**Requirement**. Please output the entries below from the line that contains "Select the Liquify transform mode icon" through the final line, reproduced exactly and alone.

Pixel coordinate grounding data
+ + + + + + +
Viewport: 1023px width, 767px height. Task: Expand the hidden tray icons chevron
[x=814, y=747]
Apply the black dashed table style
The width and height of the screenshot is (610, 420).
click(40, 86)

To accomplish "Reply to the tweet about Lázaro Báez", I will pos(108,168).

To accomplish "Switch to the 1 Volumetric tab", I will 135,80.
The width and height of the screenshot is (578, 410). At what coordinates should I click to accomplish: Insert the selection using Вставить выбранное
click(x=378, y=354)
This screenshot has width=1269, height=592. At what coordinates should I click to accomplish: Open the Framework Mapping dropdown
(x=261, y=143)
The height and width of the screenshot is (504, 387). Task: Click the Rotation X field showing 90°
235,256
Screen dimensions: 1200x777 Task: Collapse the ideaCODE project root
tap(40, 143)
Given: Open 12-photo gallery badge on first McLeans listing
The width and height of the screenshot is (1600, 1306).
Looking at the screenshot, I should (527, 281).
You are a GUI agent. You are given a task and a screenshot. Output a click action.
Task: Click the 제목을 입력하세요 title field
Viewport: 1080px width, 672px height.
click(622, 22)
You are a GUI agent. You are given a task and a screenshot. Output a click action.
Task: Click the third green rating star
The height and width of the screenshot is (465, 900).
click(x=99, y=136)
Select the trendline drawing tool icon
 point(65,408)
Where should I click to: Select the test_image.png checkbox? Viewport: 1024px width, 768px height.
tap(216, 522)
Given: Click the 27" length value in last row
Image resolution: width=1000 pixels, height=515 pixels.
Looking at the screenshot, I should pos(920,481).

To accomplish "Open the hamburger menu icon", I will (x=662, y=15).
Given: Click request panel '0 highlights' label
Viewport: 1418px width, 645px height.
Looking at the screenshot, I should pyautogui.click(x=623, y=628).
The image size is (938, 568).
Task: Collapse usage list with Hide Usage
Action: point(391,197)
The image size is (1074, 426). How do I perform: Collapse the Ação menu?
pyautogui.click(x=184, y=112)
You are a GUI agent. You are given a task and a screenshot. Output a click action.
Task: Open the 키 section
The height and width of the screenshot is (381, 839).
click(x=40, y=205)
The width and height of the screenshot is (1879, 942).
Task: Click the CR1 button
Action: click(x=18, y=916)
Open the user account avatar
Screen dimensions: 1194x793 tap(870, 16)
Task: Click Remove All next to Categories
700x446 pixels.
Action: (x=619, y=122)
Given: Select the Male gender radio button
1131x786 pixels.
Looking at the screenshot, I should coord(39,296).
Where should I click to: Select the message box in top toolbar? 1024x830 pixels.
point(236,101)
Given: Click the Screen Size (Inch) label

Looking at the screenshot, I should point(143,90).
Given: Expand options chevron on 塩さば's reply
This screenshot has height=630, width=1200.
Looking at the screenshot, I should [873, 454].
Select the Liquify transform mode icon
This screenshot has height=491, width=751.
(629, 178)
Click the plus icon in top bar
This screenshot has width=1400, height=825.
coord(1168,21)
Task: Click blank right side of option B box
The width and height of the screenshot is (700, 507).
+ + + + + + +
**Solution to this task**.
Select the Liquify transform mode icon
This screenshot has height=491, width=751.
(629, 178)
Click the plus icon in top bar
This screenshot has width=1400, height=825.
coord(1168,21)
Task: Click blank right side of option B box
The width and height of the screenshot is (700, 507).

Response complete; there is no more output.